About a month ago, Tom Byron needed help repairing a tractor that was on the farm. Randy Ferrell, who owns a local repair shop and tow service on East High Street, came to help Tom. Along with him was Jeff Adkins, who had always knew the truck was somewhere on the property. With permission, Jeff opened up the door to a barn and before him was "Old REO". Randy and Jeff negotiated with Tom and was granted permission to haul the vintage fire truck out of the barn to the shop on a journey of restoration. The truck is in quite remarkable condition; the vibrant red and gold paint has faded and oxidized, the tires have dry rotted and seat cushions are gone, but the truck is just stunning to look at.Owingsville's REO Speedwagon fire truck will be restored back to its original state over the course of the next several months. If you attended the May Day Parade last week, you saw the truck poised upon
Owingsville Fire Department junior member Jacob Purvis atop it. Randy said that over the past month, several people have stopped to snap pictures or even asked to buy it. The truck still belongs to Tom Byron, who has the original title dated 1932, and there are no immediate plans to sell it anytime soon.
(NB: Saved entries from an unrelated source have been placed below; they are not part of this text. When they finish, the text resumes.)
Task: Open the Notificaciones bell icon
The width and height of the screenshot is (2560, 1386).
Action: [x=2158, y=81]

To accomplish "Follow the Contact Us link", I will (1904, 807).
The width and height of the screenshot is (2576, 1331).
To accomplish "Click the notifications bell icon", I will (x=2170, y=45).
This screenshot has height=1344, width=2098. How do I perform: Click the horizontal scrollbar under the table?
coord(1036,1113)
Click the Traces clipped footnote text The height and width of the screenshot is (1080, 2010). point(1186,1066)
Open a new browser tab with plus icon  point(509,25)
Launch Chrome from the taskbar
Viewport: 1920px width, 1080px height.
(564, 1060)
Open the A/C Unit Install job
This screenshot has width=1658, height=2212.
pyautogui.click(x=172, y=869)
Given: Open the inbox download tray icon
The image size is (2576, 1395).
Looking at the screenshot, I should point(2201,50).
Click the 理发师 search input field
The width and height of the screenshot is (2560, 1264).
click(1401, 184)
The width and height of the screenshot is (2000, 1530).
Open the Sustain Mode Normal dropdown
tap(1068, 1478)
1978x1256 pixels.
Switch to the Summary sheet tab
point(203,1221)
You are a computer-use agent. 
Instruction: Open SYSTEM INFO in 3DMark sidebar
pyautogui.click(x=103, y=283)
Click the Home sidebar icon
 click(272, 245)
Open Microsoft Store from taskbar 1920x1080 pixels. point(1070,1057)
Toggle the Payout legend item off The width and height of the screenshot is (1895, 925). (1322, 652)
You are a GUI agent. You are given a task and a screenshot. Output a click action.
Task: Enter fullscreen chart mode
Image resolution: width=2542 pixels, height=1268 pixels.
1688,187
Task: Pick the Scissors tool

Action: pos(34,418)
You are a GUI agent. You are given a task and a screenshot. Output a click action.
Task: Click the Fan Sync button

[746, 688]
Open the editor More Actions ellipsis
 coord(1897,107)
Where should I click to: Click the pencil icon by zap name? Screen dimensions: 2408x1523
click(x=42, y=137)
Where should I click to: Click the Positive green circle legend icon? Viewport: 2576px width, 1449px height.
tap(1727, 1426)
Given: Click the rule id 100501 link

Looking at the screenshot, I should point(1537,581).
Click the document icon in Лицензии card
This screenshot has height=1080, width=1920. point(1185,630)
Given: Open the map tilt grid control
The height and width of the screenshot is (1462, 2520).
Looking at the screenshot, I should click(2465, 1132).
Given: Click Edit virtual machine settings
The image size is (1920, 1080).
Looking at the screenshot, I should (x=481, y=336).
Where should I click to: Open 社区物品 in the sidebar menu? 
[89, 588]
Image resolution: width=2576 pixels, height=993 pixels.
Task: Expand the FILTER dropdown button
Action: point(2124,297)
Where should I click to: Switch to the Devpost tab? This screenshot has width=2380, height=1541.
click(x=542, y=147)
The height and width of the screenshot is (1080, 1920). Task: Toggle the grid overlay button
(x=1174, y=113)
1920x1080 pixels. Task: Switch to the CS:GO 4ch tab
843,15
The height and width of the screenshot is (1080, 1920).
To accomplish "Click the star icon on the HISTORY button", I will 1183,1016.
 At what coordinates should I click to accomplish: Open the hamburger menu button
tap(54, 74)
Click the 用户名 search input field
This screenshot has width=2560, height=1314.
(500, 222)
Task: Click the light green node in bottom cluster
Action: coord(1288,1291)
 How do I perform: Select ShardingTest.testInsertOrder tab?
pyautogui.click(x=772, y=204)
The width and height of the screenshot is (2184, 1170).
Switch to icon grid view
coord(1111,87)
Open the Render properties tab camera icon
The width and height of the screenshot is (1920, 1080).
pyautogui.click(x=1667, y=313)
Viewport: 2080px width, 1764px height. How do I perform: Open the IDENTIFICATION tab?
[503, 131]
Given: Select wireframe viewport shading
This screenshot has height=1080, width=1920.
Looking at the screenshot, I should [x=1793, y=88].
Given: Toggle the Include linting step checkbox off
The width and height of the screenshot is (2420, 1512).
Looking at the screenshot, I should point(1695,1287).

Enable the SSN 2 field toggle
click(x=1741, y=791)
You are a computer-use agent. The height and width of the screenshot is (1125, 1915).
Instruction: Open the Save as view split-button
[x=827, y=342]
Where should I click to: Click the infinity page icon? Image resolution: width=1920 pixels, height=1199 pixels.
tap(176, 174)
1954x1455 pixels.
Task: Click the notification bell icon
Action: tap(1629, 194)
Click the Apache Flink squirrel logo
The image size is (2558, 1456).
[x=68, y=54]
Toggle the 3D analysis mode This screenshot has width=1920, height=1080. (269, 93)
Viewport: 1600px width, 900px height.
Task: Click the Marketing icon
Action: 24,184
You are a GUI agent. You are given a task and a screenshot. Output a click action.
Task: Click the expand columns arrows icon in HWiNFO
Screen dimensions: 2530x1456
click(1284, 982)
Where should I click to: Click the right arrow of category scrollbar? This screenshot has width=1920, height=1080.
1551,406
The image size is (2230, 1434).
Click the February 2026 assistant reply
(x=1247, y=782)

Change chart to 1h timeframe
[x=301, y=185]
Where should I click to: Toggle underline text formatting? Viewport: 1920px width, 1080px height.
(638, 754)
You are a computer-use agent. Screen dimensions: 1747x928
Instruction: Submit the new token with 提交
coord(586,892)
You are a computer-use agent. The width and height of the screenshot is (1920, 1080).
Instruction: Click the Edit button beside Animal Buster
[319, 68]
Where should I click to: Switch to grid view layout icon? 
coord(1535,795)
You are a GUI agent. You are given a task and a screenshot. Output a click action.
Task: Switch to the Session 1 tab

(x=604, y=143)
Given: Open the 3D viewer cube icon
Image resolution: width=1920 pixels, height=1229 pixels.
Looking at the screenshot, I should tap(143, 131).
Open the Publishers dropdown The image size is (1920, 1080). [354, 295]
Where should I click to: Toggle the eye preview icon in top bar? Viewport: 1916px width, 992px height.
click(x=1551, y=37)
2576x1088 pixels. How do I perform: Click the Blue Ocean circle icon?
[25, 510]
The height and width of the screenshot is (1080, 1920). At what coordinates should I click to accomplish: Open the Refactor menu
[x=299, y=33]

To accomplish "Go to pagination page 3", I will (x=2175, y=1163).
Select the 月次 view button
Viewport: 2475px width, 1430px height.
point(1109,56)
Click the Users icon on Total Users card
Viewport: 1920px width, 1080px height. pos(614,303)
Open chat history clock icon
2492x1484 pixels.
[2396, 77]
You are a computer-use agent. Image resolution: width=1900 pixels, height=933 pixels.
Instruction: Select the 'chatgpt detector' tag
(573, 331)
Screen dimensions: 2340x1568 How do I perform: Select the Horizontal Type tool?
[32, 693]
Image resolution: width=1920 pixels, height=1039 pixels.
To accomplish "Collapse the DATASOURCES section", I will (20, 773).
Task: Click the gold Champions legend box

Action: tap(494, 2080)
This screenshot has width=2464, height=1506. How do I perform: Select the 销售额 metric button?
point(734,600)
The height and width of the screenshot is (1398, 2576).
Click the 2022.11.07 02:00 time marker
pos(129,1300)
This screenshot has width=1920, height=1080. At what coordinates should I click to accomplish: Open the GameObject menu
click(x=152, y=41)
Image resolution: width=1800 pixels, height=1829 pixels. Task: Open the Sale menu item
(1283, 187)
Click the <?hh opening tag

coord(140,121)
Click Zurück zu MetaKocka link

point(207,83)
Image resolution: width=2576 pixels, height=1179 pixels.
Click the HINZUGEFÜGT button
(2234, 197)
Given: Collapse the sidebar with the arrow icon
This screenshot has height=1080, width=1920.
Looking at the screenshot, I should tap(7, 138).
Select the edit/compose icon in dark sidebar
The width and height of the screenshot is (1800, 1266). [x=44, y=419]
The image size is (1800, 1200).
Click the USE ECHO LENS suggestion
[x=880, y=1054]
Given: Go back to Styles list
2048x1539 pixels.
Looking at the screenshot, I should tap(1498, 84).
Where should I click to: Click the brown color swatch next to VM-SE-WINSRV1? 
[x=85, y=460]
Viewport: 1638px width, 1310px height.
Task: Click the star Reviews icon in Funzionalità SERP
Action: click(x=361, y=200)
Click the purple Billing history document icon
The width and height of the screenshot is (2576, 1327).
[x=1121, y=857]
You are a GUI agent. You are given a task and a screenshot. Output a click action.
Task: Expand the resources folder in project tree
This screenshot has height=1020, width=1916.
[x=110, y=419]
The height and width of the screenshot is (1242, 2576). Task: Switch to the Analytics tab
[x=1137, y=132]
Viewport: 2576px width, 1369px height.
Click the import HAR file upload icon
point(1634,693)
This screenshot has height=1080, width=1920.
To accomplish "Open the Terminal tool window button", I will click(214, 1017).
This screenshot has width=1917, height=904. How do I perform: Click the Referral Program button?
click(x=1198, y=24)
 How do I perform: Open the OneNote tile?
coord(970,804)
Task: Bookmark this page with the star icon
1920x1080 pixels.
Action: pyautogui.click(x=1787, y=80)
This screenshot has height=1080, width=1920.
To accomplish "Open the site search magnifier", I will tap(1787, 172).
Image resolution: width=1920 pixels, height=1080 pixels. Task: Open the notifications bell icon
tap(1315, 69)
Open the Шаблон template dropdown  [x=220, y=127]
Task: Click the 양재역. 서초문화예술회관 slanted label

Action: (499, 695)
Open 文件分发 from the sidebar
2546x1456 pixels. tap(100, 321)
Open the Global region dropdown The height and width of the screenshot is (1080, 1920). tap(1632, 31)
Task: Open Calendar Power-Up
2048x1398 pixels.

There are only 7,000 original miles on the REO Speedwagon, most of which were tacked on when the maiden trip from St. Louis to Owingsville was made. One piece of equipment that isn't on the truck is the old bell, which was donated to the Bath County Memorial Library in honor of Mayor Robert Gilmore, but an old pike pole and section of hose is still there. The spotlight and red beacon light is still on the truck and appear to be in great condition. Randy said the power plant six cylinder motor is in remarkable shape, and has been pulled out to be restored along with the rest of the truck. As months go by, it will be interesting to see the restoration progress of this vintage gem of a truck; a true visual relic of Owingsville's history.